Different Answers for MSE & RMSE? (Random Seed & Reproducibility)

Screen Link:
https://app.dataquest.io/m/140/multivariate-k-nearest-neighbors/9/using-more-features

Hello,

Can someone please explain why I am getting different values for MSE and RMSE?

I am following along with the lesson in Jupyter Notebook on my computer so I can freely experiment.

The DQ answer is:
MSE: 13322.432400455064
RMSE: 115.42284176217056

I am getting in Jupyter on my computer:
MSE: 12702.843731513083
RMSE: 112.7068930079837

I am having trouble figuring out why. I’m thinking it might be in the data cleaning steps? I kind of carried over the data cleaning steps from the previous mission so maybe something is off?

I am even using the same code as the answer. I’ve attached the Jupyter Notebook below.

Thank you for your time

DQ SKLearn Different Answers.ipynb (6.8 KB)
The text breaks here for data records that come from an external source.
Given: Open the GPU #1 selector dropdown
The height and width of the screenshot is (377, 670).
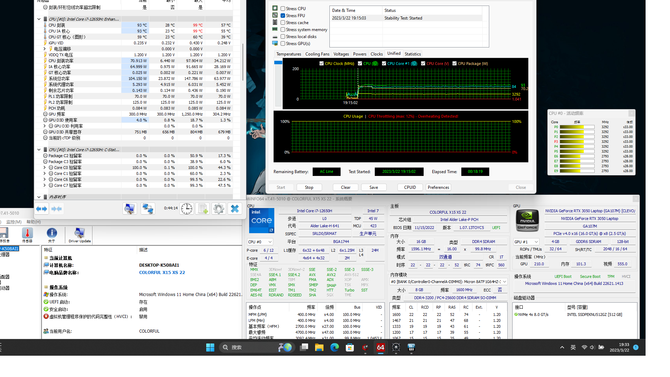Looking at the screenshot, I should (x=526, y=242).
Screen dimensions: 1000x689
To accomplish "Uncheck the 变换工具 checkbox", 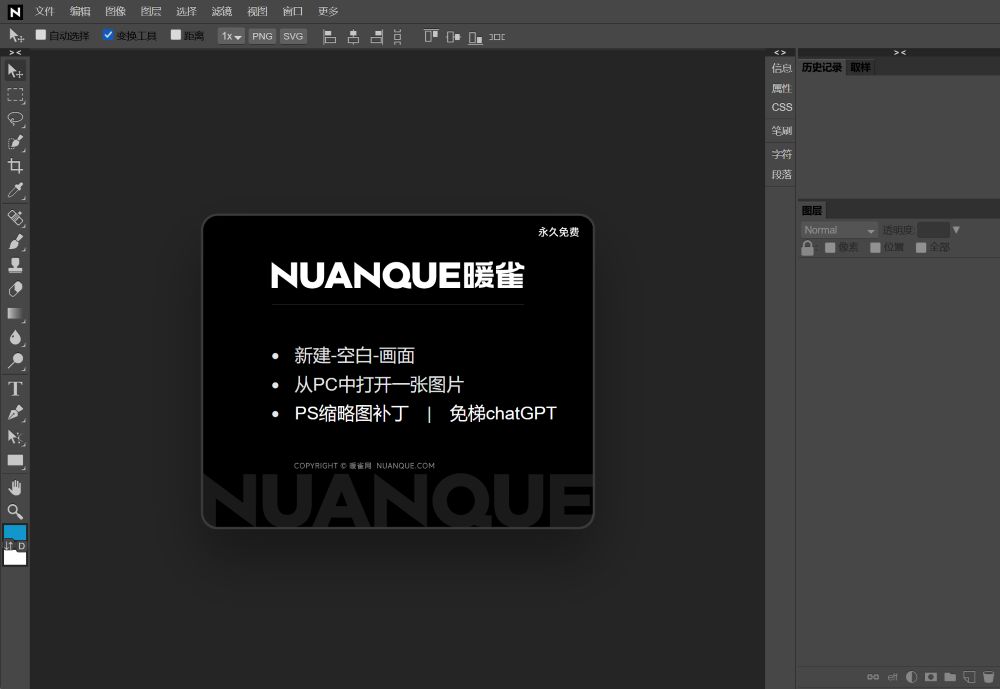I will (x=109, y=35).
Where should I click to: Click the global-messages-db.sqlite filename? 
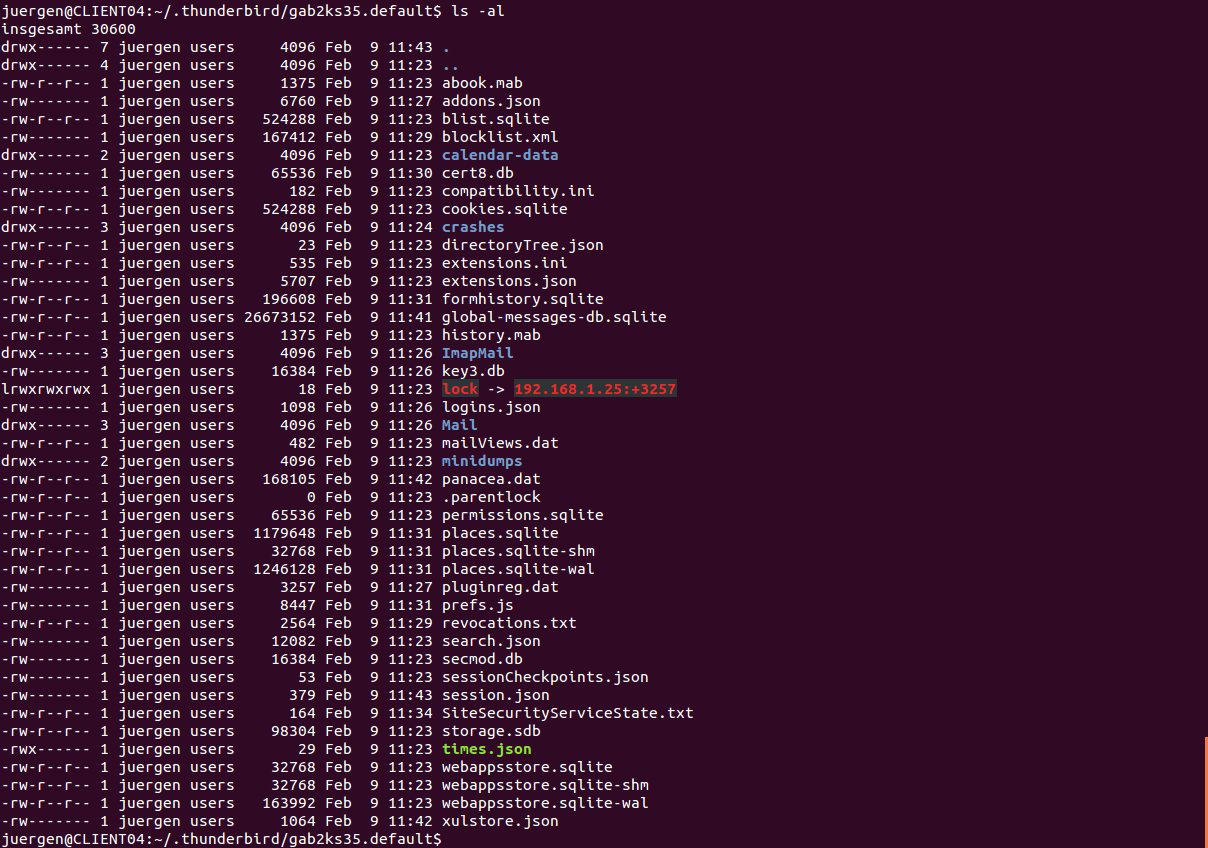click(554, 317)
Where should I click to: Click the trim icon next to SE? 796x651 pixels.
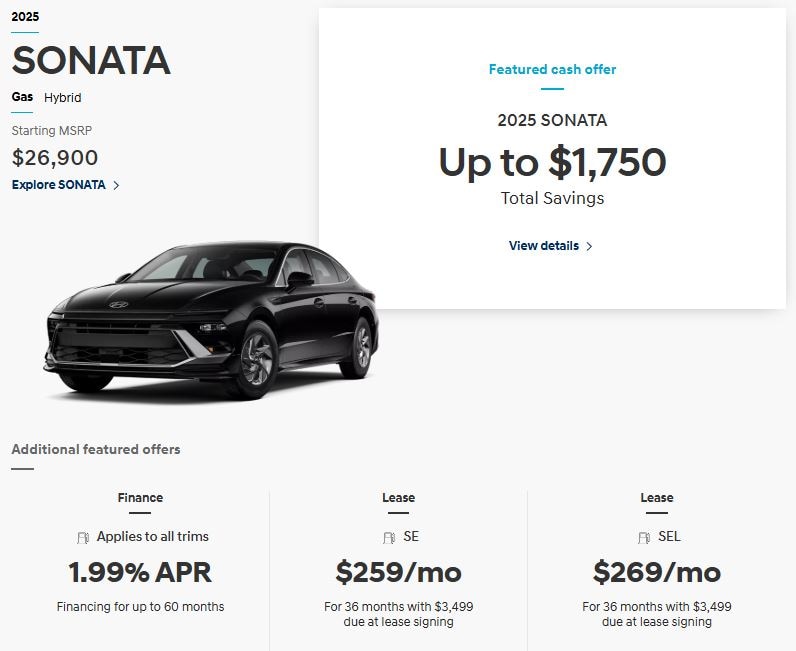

Click here to view the jupyter notebook file in a new tab

ok, I think I just answered my own question:

I forgot to put the np.random.seed(1) in so when I randomized the dataset using

dc_listings = dc_listings.loc[np.random.permutation(len(dc_listings))], it was creating a different randomized version, thus the 5 nearest neighbors were different. Is this correct?

I have new questions now:

How does running np.random.seed(1) feed into dc_listings = dc_listings.loc[np.random.permutation(len(dc_listings))] ?

np.random.permutation() knows somehow what was passed into np.random.seed()?

So essentially we always want to randomize our dataset before passing it into Scikit-Learn?

How does this work in practice in terms of reproducibility? Do you always want to set the np.random.seed() every time?

Thanks!